Barbaren – Rom geht zu Grunde

Hippolyte Weiland (Université du Luxembourg)

John William Waterhouse (born Rome 1849, died London 1917)
The Favourites of the Emperor Honorius, ca. 1883, Holland Road, London
Öl auf Leinwand © South Australian Government Grant 1883, Art Gallery of South Australia, Adelaide, 0.52

Rom geht zugrunde

„Wie man sich erzählt, meldete damals in Ravenna ein Eunuche, offenbar ein Vogelwärter, dem Kaiser Honorios, dass Rom zugrunde gegangen sei. Und der Herrscher soll mit lauter Stimme gerufen haben: ‚Aber es hat doch erst jüngst noch aus meinen Händen gefressen!‘ Der Kaiser besaß nämlich einen sehr großen Hahn namens Rom(a). Als nun der Eunuch dies hörte, erklärte er, die Stadt Rom sei durch Alarich zugrunde gegangen, worauf Honorios erleichtert aufatmete und zur Antwort gab: ‚Ich glaubte, lieber Freund, mein Vogel Rom sei eingegangen.‘ So unwissend soll dieser Kaiser gewesen sein.“

(Prokop, Vandalenkriege, III.2.25-26, Übersetzt von Otto Veh, München 1971)

Rom geht zugrunde! Die Boten, ganz in Weiß, haben keine guten Nachrichten, die sie dem Kaiser Honorius überbringen müssen. So waren sie gar zu viert nach Ravenna, der Residenz des weströmischen Kaisers, gereist, um Honorius mitzuteilen, dass die ewige Stadt Rom von westgotischen Kriegern, von ‚Barbaren‘, eingenommen worden war. Die Situation ist außergewöhnlich und man sieht den Boten ihre Anspannung an. Doch nicht nur die Boten wissen nicht ganz wie handeln: jede einzelne Person im Raum scheint sich des Ernstes der Lage bewusst zu sein. Alle Beteiligten blicken gespannt darauf, wie der Kaiser reagieren würde, und ahnen kein gutes Ende. So halten sich die meisten Beteiligten im Raum weit zurück, und beobachten das Geschehen aus einer sicheren Entfernung. Ganz rechts, im Bildhintergrund, blickt ein Höfling verstohlen auf die Szene.  

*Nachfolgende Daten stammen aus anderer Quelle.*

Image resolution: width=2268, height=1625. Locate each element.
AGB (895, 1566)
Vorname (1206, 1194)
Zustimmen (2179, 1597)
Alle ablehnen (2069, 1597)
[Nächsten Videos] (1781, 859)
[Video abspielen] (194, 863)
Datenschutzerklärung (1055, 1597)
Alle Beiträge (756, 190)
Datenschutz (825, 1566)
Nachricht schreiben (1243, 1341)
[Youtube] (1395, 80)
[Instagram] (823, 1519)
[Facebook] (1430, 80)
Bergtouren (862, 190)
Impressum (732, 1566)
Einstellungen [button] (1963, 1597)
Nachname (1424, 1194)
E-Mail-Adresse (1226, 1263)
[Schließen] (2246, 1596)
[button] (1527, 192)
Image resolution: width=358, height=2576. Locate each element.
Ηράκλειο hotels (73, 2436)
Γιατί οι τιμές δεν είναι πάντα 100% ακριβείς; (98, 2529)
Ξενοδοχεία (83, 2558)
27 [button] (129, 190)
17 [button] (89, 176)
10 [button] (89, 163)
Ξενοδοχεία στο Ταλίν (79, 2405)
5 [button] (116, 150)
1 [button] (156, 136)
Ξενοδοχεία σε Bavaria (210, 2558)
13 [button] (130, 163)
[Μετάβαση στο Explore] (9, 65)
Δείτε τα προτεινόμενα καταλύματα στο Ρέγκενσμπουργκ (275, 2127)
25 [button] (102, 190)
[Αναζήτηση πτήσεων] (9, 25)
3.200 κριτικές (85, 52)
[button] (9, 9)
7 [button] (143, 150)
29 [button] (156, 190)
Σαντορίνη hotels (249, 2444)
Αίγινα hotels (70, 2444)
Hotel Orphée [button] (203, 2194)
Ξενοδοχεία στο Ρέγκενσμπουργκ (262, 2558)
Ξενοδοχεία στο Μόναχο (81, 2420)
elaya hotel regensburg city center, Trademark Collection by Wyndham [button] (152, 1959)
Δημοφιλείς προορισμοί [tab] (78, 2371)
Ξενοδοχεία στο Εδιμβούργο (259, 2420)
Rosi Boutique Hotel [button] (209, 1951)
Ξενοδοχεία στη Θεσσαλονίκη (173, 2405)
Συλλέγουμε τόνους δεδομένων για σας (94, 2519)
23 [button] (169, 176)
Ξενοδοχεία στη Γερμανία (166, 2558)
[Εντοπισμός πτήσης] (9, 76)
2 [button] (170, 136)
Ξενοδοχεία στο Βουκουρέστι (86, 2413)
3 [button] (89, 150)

Kaiser Honorius ist entsetzt: „Nein! Und doch hat es mir gerade noch aus der Hand gefressen!“, antwortet der Kaiser auf die Nachricht, dass Rom vom Feinde vernichtet wurde. Fragende Gesichter machen die Runde … Ist sich der Kaiser der Tragweite dieser Nachricht bewusst? Die Boten erkennen jedoch schnell, dass der Kaiser den Tod seines geliebten Hahnes, den er auf den Namen Roma taufen ließ, befürchtet hatte. So müssen sie ihm ergänzend mitteilen, dass es die ewige Stadt Rom war, der Ursprung und Nabel der römischen Welt, die geplündert wurde und in die Hände des westgotischen Kriegers Alarich gefallen war. Auf diese Hiobsbotschaft folgt beim Kaiser pure Erleichterung: So ist es also nicht der ach so geliebte Hahn, der gemeint war, sondern nur die Stadt Rom. Kaiser Honorius wird daraufhin von seinen Boten für verrückt erklärt! Doch Honorius scheint das nicht zu stören: er ist umgeben von seinen eigenen gefiederten Soldaten, die ihn von der Außenwelt abschotten, ihn umgarnen und ihm gar aus der Hand fressen. Die Beteiligten im Raum können diesem Geschehen nur ratlos zuschauen und erkennen, dass mit diesem Kaiser kein Staat zu machen ist, dem der Hahn Roma wichtiger ist als die Stadt des Romulus.

Die Boten verlassen den Raum, und hinterlassen einen gescheiterten Kaiser Honorius, der im Dunkeln sitzt und die Realität nicht wahr haben möchte. Es scheint, als wäre ihm die Tragweite der Geschehnisse gar nicht bewusst. Die Vögel bleiben ihm jedoch treu, und geben dem Kaiser in dieser Situation durch ihre Vitalität und ihr Herumtreiben gar Halt. Den Vögeln, die dem gescheiterten Kaiser die Körner aus der Hand fressen, scheinen den Überfall der Stadt Roms und diese surreale Szene, die sich vor ihnen abspielte, nicht zu interessieren: gut gefüttert sind sie bei bester Gesundheit. Sie fliegen um den Kaiser herum und toben sich ungestört aus.